Merge Sorted Array

88.Merge Sorted Array

You are given two integer arrays nums1 and nums2, sorted in non-decreasing order, and two integers m and n, representing the number of elements in nums1 and nums2 respectively.

Merge nums1 and nums2 into a single array sorted in non-decreasing order.

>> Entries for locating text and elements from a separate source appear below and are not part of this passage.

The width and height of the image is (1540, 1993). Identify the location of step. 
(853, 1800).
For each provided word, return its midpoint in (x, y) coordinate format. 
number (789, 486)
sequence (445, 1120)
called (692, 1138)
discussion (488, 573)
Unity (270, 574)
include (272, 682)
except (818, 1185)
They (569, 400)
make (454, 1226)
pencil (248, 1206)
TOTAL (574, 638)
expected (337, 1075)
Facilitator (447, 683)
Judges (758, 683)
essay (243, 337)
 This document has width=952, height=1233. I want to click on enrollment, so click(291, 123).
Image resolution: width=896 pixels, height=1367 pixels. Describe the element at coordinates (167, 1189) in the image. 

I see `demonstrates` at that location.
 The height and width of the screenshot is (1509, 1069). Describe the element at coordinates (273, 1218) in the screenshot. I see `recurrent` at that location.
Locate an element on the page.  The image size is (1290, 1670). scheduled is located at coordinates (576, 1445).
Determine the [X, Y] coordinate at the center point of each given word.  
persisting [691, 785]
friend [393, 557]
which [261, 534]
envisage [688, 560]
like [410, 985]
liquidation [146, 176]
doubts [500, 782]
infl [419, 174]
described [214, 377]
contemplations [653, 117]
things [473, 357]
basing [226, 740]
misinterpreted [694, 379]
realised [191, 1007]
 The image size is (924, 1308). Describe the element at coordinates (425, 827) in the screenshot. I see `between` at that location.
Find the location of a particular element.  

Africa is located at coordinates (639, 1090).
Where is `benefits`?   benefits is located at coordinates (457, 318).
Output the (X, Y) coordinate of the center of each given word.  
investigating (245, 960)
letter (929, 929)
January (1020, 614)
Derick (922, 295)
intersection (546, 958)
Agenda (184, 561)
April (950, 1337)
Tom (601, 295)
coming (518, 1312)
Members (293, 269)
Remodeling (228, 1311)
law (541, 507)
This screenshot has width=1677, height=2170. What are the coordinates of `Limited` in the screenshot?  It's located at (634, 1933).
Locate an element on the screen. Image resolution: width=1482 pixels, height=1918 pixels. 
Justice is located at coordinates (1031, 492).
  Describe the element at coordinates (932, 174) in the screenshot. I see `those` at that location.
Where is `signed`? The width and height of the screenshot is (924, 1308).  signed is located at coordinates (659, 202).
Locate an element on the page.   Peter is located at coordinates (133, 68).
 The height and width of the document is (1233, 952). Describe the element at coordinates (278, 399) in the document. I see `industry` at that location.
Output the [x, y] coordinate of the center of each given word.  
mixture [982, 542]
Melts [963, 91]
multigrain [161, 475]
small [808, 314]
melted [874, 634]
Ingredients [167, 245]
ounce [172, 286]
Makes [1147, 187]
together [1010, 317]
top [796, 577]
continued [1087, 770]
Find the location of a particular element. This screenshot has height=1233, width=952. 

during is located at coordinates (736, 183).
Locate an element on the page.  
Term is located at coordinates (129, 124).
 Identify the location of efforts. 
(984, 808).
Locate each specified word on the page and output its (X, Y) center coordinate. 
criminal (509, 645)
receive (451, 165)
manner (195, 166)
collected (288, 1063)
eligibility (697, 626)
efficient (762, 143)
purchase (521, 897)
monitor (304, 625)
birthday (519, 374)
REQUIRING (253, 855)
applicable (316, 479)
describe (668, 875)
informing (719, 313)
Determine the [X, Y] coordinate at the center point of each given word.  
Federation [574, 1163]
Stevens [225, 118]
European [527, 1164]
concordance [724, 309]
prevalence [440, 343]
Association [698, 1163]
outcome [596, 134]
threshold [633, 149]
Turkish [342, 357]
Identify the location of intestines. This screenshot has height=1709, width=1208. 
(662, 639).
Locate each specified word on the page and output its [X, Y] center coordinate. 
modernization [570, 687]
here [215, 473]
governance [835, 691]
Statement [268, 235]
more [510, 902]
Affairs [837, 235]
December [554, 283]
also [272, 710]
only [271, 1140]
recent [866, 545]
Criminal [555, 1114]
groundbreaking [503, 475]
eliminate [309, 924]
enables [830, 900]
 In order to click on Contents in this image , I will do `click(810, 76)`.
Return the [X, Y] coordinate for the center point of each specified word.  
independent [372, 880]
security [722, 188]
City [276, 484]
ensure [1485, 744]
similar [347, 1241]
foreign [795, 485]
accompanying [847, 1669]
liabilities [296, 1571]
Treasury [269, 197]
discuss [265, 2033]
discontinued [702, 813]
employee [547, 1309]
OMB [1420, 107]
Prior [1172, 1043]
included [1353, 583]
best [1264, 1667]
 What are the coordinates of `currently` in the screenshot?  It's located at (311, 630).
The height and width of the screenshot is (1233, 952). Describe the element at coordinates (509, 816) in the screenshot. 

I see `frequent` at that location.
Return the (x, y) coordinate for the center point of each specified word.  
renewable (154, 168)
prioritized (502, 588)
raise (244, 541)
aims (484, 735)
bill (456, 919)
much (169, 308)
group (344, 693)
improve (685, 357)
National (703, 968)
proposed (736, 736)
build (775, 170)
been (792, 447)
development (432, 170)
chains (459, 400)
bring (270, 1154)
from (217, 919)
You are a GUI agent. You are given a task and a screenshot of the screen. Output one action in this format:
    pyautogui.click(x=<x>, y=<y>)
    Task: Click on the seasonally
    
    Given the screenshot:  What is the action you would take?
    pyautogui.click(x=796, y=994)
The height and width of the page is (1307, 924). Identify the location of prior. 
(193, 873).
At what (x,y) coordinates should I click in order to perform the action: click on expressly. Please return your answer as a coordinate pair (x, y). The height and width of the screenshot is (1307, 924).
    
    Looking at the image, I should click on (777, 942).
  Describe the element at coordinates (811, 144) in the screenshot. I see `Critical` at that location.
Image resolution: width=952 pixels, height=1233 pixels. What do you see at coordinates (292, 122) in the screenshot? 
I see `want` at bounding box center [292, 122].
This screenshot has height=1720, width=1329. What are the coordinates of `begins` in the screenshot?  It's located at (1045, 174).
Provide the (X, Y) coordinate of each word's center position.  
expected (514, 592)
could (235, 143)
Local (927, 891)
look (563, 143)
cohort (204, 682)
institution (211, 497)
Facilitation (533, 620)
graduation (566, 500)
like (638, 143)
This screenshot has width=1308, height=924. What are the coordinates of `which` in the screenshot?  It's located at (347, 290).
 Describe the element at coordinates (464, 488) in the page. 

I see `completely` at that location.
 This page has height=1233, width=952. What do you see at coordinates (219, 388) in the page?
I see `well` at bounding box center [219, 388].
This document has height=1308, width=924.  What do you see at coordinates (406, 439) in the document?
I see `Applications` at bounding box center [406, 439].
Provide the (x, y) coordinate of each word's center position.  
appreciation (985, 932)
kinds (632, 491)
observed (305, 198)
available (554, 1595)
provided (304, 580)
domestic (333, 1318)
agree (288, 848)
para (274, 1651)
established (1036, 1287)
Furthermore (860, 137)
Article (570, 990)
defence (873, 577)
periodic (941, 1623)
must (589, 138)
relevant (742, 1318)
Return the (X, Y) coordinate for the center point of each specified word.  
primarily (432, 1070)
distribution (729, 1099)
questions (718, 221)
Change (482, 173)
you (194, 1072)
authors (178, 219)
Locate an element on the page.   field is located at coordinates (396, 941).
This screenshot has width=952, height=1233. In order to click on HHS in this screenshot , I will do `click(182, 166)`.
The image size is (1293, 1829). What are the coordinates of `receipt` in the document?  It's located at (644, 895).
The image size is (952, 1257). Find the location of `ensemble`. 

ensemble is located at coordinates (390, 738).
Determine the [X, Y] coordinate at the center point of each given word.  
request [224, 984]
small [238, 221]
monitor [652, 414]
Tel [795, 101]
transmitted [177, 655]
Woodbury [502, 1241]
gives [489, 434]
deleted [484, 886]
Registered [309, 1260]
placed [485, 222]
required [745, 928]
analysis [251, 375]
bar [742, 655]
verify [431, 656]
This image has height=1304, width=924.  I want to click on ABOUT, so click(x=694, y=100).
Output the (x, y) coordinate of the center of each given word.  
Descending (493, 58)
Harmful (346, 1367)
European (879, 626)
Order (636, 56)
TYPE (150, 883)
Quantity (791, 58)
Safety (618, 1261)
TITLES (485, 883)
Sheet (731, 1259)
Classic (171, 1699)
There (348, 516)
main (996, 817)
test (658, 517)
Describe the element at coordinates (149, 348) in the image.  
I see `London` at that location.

The final sorted array should not be returned by the function, but instead be stored inside the array nums1. To accommodate this, nums1 has a length of m + n, where the first m elements denote the elements that should be merged, and the last n elements are set to 0 and should be ignored. nums2 has a length of n.

Example 1:

Input: nums1 = [1,2,3,0,0,0], m = 3, nums2 = [2,5,6], n = 3
Output: [1,2,2,3,5,6]
Explanation: The arrays we are merging are [1,2,3] and [2,5,6].
The result of the merge is [1,2,2,3,5,6] with the underlined elements coming from nums1.

Example 2:

Input: nums1 = [1], m = 1, nums2 = [], n = 0
Output: [1]
Explanation: The arrays we are merging are [1] and [].
The result of the merge is [1].

Example 3:

Input: nums1 = [0], m = 0, nums2 = [1], n = 1
Output: [1]
Explanation: The arrays we are merging are [] and [1].
The result of the merge is [1].
Note that because m = 0, there are no elements in nums1. The 0 is only there to ensure the merge result can fit in nums1.

个人解答：

时间复杂度：O((m+n)log(m+n))（套用快速排序）

空间复杂度：O(1)

void merge(vector<int>& nums1, int m, vector<int>& nums2, int n) {
    for (int i = 0; i != n; ++i) {
        nums1[m + i] = nums2[i];
    }
    sort(nums1.begin(), nums1.end());
}

逆向双指针：

时间复杂度：O(m+n)。

空间复杂度：O(1)

void merge(vector<int>& nums1, int m, vector<int>& nums2, int n) {
    int p1 = m - 1, p2 = n - 1;
    int tail = m + n - 1;
    int cur;
    while (p1 >= 0 || p2 >= 0) {
        if (p1 == -1) {
            cur = nums2[p2--];
        } else if (p2 == -1) {
            cur = nums1[p1--];
        } else if (nums1[p1] > nums2[p2]) {
            cur = nums1[p1--];
        } else {
            cur = nums2[p2--];
        }
        nums1[tail--] = cur;
    }
}